Although her Wimbledon competitive run was brief, Zawacki romped in the U.S. Open junior doubles. In September 2002, she and partner Shadisha Robinson (pictured in blue below) advanced to the finals in New York.

“I had success at the US Open where all my family and friends could watch and be there with me, so playing in New York gave me a lot of wonderful memories,” said Zawacki, a Union, N.J. native.

Zawacki will help ESPN’s production of Wimbledon by editing highlight packages and adding her expertise when needed.

The two-time New Jersey player of the year — at one time, she was 58-0 — has played against several of the WTA’s top players.

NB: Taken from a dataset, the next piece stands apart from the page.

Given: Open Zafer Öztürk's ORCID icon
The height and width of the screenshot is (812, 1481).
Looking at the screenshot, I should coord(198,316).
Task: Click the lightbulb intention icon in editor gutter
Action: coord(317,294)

“Victoria Azarenka, Maria Sharapova, Samantha Stosur, Svetlana Kuznetsova, Marion Bartoli, and Vera Zvonareva are probably some more well known names I played in the juniors,” said Zawacki.

At Duke, Zawacki earned All-America honors in doubles as a freshman in 2003-04. A season-ending injury her junior year helped derail her tennis fortunes, however.

“There’s no way of knowing how I would have done had I pursued playing professionally,” she said.

“There are so many other issues like financially supporting your career, injuries, etc., So I can’t say I regret anything. My tennis career eventually led me to ESPN, where I get to do something I love every day and that’s working around sports.”

Zawacki has a rich athletic heritage.

Three sisters played NCAA Division I tennis: Tracy and Terry Ann starred at Wake Forest, where Terry Ann was a two-time All-American; Tammy competed for Seton Hall.

Brother Tim played baseball and basketball at Monmouth University.

Father Ted played basketball for Wake Forest from 1959-63 and helped the Demon Deacons to the NCAA Final Four in 1962.

In July 2002 Zawacki, competing as an amateur, won the USTA Pro Circuit $10,000 Satellite in Baltimore.

Since starting at ESPN in December 2008, Zawacki has had the chance to work on various projects. She’s worked on NFL Live, and before this return to Wimbledon had a chance to work on site for the 2010 and 2011 Australian Opens.

“What I love most about my job are the diverse opportunities. Nothing is routine,” she said.

“Recently at Fenway Park, my colleague Jason Roy and I had to get [analyst] John Kruk to his “favorite seat” in the ballpark for a segment for Baseball Tonight.

“We were standing right next to third base with the Yankees warming up literally two steps from me, in front of a jam-packed crowd. It was one of those moments I felt I needed to pinch myself and just take in the moment.”

ESPN Production Researcher Kareem White contributed to this article.